|"The Hardest Button to Button"|
|Single by The White Stripes|
|from the album Elephant|
|Released||December 9, 2003|
|The White Stripes singles chronology|
"The Hardest Button to Button" is a 7" single by the American alternative rock band The White Stripes. It is the third single from their album Elephant. The cover of the single is an allusion to the graphics of Saul Bass, seen in the movie posters and title sequences of films such as Anatomy of a Murder and The Man with the Golden Arm. The cover also alludes to Jack White's then-broken index finger and his obsession with the number 3. When released as a single, the song reached number 23 on the UK Singles Chart and number eight on the US Billboard Modern Rock Tracks chart.
Jack White says that the song is about a child trying to find his place in a dysfunctional family when a new baby comes.
"The Hardest Button to Button" is an alternative and garage rock song that runs for a duration of three minutes and thirty-two seconds. According to the sheet music published at Musicnotes.com by Universal Music Publishing Group, it is written in the time signature of common time, with a moderate rock tempo of 128 beats per minute. "The Hardest Button to Button" is composed in the key of A minor, while Jack White's vocal range spans one octave and one note, from a low of G4 to a high of A5. The song has a basic sequence of A5–C5–A5–C5–A5–C5–B5–D5 during the introduction, changes to A5–C5–A5–C5–A5–C5–B5–B♭5 in the verses and follows Asus4–C–Asus4–C–Asus4–C–B–B♭ at the instrumental break as well as the refrain as its chord progression.

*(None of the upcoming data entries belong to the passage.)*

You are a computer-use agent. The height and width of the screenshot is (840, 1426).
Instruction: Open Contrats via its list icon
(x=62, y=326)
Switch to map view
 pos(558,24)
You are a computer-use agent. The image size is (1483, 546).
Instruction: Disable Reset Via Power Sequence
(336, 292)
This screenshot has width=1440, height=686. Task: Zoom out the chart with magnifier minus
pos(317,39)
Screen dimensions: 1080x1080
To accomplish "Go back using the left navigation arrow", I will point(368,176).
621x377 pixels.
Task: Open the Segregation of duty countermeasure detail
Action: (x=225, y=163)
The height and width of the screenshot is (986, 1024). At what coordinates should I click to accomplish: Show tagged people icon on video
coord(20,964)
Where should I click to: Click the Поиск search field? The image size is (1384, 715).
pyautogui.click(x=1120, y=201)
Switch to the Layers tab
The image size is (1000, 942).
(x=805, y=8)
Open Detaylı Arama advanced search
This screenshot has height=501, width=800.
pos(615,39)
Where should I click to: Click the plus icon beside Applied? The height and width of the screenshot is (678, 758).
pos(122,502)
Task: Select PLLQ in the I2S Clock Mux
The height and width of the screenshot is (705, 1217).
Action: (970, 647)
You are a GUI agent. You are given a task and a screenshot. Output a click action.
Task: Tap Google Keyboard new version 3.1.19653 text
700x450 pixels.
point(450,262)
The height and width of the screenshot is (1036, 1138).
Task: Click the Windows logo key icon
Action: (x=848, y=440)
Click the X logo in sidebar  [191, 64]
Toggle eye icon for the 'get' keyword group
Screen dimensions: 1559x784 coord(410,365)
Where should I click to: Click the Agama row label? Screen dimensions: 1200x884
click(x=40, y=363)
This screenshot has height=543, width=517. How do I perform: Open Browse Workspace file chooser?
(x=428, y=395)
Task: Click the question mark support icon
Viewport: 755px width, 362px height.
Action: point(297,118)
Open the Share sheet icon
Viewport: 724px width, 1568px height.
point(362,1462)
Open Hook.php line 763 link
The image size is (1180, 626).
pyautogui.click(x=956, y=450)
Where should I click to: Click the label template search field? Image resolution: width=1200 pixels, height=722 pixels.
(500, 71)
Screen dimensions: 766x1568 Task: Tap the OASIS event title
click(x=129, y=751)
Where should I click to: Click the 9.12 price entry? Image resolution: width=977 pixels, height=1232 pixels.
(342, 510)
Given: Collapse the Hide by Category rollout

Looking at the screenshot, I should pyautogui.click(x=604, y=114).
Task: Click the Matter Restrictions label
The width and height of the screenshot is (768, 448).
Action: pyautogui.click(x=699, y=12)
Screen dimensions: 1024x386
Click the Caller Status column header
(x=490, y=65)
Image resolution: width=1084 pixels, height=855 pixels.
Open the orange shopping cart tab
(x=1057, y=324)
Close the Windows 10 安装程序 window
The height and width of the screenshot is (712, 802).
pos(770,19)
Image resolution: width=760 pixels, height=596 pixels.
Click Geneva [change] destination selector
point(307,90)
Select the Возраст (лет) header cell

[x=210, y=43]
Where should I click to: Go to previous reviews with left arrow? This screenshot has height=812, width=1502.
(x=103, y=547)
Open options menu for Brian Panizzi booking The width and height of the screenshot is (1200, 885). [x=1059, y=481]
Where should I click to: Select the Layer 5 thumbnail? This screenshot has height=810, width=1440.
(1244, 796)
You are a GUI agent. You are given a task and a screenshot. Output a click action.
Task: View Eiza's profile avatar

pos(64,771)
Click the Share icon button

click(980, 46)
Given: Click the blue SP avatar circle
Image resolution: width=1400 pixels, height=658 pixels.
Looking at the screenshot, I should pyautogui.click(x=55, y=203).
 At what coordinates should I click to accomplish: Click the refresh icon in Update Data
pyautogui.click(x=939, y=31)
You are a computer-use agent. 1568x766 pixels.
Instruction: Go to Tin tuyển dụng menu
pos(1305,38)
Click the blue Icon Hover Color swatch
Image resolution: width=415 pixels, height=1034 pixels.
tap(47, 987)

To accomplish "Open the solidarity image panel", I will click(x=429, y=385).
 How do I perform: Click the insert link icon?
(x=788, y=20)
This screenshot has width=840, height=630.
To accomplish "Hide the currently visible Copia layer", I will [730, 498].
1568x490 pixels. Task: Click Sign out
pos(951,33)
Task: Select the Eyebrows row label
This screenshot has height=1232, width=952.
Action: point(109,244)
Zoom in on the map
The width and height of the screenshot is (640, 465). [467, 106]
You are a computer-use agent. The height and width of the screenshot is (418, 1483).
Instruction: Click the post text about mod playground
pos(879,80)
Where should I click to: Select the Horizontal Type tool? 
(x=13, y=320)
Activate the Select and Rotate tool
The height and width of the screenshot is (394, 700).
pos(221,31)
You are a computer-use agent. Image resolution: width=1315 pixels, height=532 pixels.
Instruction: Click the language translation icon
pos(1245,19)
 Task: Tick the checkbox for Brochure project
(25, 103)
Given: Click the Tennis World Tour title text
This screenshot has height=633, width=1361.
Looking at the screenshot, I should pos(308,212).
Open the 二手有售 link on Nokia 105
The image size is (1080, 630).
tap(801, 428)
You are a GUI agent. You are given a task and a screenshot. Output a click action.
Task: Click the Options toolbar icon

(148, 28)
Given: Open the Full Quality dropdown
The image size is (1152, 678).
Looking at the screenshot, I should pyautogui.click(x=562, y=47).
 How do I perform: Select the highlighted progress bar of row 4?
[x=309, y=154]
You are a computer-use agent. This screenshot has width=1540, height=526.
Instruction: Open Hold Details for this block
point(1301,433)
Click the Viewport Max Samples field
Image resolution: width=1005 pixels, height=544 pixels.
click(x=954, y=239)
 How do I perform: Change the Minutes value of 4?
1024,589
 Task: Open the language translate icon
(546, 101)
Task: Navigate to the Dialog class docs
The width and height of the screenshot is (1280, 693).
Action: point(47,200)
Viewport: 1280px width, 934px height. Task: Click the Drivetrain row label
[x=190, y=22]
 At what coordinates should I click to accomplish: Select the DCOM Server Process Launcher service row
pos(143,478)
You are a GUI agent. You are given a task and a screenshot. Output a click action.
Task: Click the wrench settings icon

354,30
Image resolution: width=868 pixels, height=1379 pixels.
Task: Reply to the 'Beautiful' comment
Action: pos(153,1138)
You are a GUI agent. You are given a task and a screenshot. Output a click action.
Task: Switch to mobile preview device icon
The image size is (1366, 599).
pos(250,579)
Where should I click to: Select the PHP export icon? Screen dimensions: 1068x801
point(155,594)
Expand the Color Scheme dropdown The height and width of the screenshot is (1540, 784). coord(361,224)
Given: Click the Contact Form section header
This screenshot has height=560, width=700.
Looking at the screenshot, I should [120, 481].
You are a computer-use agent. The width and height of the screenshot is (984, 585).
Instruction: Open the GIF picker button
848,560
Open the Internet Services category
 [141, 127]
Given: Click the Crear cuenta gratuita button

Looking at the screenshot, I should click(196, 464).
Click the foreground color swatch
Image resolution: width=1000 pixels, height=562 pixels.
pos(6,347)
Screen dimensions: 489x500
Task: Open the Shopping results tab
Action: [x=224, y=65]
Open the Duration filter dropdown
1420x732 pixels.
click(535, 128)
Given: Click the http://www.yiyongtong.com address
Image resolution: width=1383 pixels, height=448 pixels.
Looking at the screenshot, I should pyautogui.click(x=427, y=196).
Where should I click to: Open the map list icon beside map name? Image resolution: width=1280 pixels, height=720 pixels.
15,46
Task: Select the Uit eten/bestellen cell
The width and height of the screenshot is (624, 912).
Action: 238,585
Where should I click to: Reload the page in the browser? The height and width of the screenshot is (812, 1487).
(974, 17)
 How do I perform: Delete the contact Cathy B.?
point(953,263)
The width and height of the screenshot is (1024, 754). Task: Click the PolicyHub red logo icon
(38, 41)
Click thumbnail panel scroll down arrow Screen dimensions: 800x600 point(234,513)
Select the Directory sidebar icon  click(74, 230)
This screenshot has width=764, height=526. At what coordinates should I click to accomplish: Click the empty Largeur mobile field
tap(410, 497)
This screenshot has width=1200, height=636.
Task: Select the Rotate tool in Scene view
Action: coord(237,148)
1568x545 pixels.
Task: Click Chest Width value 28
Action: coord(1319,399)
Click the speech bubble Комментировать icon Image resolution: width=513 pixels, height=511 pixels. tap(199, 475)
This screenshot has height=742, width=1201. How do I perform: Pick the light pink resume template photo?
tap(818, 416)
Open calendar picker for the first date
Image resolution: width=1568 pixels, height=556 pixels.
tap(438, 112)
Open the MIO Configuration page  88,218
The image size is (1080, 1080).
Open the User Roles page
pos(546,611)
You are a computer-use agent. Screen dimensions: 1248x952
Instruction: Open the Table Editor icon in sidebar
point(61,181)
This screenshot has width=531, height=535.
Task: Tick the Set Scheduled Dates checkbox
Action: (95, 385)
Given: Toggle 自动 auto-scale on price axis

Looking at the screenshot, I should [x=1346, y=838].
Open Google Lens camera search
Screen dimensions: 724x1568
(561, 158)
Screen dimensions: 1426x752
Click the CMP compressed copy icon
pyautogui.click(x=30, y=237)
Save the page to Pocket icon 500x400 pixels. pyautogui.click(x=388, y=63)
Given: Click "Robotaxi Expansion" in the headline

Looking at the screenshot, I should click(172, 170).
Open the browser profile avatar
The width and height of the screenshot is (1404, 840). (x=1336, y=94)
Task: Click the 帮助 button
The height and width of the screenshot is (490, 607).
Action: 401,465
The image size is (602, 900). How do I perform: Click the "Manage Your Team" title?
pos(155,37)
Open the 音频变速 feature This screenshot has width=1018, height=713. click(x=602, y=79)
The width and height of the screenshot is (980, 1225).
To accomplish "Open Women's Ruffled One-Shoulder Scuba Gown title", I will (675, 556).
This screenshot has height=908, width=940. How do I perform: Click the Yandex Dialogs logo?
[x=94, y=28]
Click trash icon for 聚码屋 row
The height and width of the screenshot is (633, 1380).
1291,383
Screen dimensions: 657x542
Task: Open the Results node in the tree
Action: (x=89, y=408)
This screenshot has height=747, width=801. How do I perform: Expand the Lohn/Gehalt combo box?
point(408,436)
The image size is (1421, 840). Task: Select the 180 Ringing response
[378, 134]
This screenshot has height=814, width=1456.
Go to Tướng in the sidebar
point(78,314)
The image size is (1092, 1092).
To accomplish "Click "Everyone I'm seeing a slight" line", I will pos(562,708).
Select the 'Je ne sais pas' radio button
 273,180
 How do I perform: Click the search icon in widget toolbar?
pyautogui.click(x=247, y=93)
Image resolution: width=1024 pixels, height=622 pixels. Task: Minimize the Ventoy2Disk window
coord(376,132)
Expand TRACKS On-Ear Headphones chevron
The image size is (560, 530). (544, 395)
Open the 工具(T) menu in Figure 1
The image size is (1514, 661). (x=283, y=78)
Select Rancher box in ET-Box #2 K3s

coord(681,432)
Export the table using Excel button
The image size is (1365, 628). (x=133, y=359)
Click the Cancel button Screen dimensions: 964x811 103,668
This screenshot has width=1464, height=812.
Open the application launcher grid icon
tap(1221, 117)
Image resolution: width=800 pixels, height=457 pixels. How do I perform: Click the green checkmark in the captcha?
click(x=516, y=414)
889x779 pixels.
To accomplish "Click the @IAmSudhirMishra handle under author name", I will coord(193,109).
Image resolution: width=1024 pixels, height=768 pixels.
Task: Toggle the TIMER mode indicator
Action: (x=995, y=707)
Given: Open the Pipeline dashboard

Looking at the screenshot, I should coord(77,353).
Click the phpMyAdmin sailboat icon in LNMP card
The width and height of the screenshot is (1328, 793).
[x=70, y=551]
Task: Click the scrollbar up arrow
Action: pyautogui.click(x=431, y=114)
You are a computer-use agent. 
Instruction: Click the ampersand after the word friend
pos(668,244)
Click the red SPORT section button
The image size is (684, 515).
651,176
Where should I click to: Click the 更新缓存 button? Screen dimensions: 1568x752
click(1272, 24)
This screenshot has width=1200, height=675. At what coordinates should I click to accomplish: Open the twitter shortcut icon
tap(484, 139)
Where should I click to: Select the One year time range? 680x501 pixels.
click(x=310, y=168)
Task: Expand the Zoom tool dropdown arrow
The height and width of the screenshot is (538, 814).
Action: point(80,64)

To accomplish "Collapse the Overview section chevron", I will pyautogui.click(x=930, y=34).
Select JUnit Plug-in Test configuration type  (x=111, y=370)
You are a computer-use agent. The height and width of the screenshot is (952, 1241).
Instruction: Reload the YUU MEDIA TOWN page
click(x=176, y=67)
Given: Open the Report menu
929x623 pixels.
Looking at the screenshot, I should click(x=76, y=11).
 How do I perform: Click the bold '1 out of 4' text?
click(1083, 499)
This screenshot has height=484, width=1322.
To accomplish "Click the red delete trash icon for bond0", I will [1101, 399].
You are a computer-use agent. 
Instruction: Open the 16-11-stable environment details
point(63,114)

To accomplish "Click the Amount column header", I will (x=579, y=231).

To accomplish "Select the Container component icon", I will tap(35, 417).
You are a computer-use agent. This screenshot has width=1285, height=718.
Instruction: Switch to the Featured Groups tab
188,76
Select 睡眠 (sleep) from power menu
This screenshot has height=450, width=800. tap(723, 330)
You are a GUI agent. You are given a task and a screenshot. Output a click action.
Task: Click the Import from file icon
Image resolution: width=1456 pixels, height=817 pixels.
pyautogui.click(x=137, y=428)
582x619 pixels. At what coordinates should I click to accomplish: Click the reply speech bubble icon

The music video for "The Hardest Button to Button" is the third White Stripes video directed by Michel Gondry, after "Fell in Love with a Girl" and "Dead Leaves and the Dirty Ground" (two years later, he would direct the music video for "The Denial Twist").
The video utilizes pixilation animation to create the effect of dozens of drum kits and guitar amplifiers multiplying to the rhythm of the song as Jack and Meg perform. For example, in one sequence, Meg is seen playing the bass drum at a PATH train station. On every beat, a new drum materializes just ahead of her and she instantly appears behind it to play that beat, leaving all the previous drums vacant. This effect was achieved by first setting up a trail of bass drums. Meg was filmed performing a single beat on the last drum in the line, which was then removed; she would move back one drum, play another beat, and so on. The sequence was edited and run in reverse for the video, making the drums seemingly materialize out of thin air. Gondry used 32 identical Ludwig drum kits, 32 identical amplifiers, and 16 identical microphone stands during the shoot. The drum kits were donated to a music school after the shoot.
Much of the video was filmed around Riverside Drive and the Columbia University area near Grant's Tomb and around the 125th Street exit and surrounding neighborhood, all part of the Upper West Side in Manhattan, New York City. Parts of the video were filmed at the 33rd Street PATH station.
Jack White also appears with a cast on his hand, after he had broken his index finger in a car accident while on tour.
|Netherlands (Single Top 100)||90|
|Scotland (Official Charts Company)||31|
|UK Singles (Official Charts Company)||23|
|UK Indie (Official Charts Company)||1|
|US Alternative Songs (Billboard)||8|
The song and video concept is used/spoofed in The Simpsons episode "Jazzy and the Pussycats", with The White Stripes guest starring as themselves. Bart Simpson starts playing to the song, imitating the video routine, until eventually crashing into Meg's drumkit. She and Jack chase Bart until he leaves them suspended in midair over an open drawbridge at the end of a riff, and they fall onto a garbage barge.
The song is a playable track in Rock Band 3.